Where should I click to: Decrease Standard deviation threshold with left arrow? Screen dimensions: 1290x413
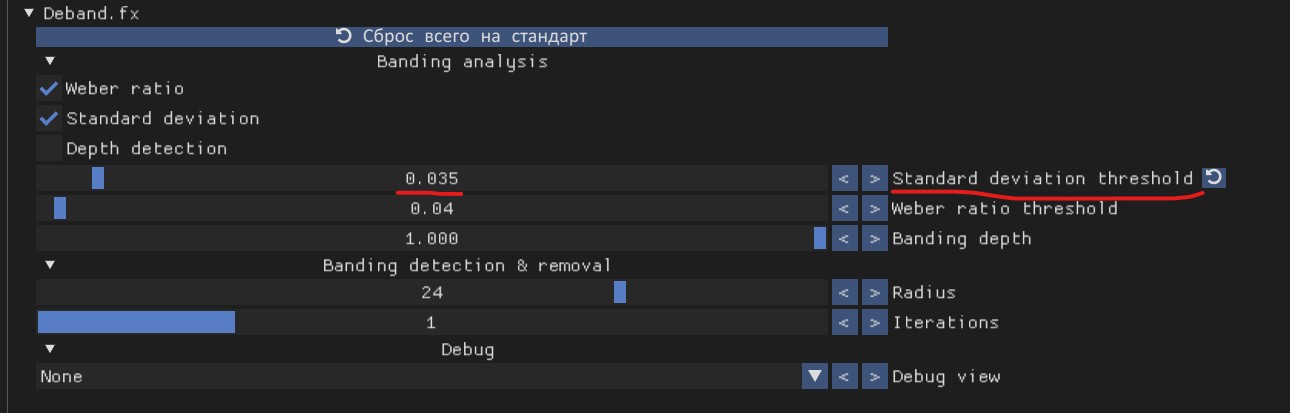pyautogui.click(x=844, y=179)
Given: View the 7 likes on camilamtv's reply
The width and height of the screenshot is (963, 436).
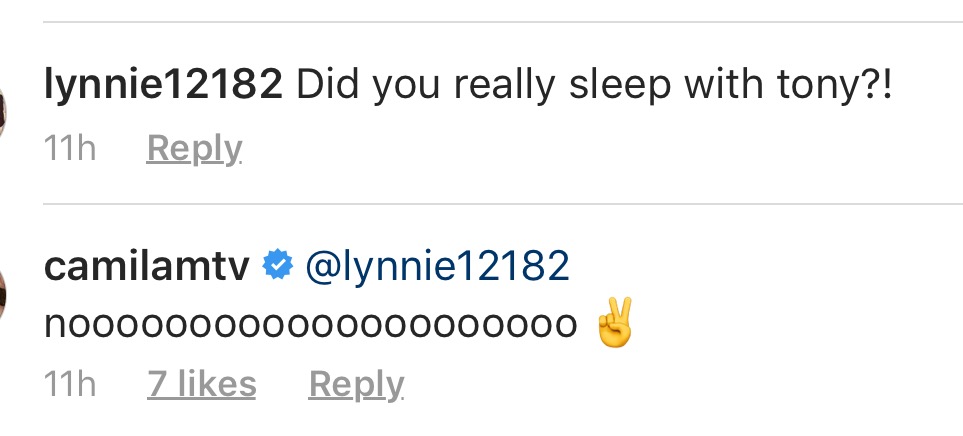Looking at the screenshot, I should (201, 384).
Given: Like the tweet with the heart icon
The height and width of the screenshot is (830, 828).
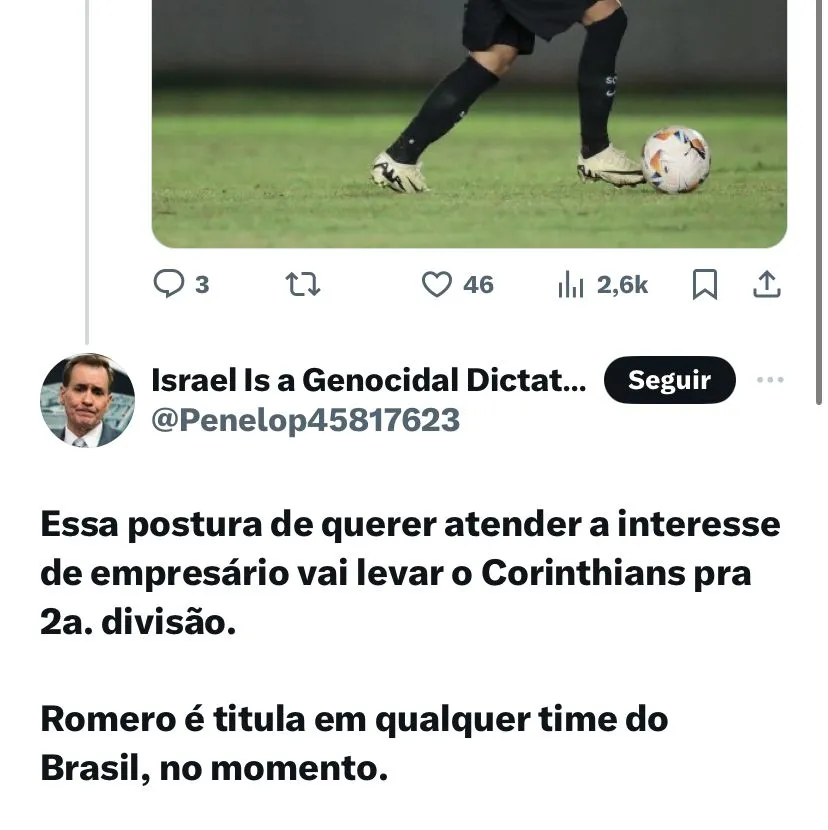Looking at the screenshot, I should coord(436,285).
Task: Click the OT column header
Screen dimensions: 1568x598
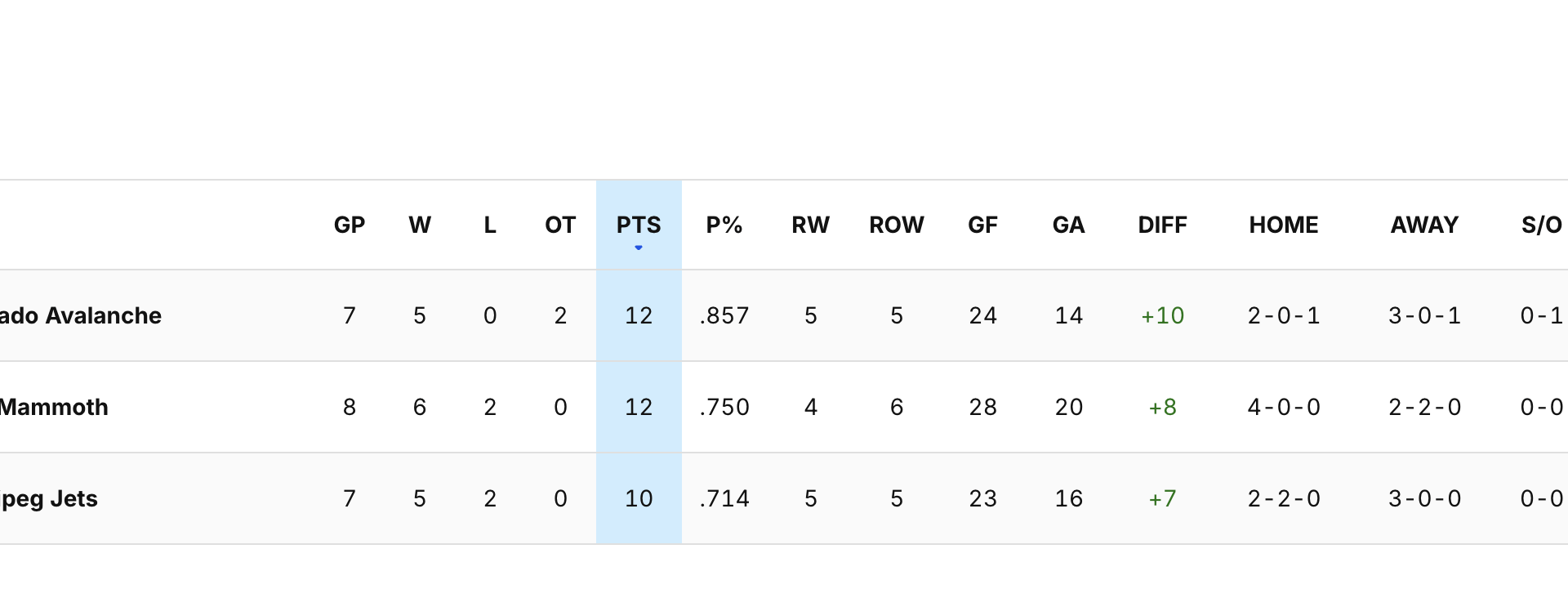Action: tap(559, 225)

■ What you will do ■
Only the lines from the line that contains "Task: Click the OT column header" through the end of the entries are to be written out, exactly and without pictures, both ends included.

■ Exercise output ■
Task: Click the OT column header
Screen dimensions: 1568x598
Action: tap(559, 225)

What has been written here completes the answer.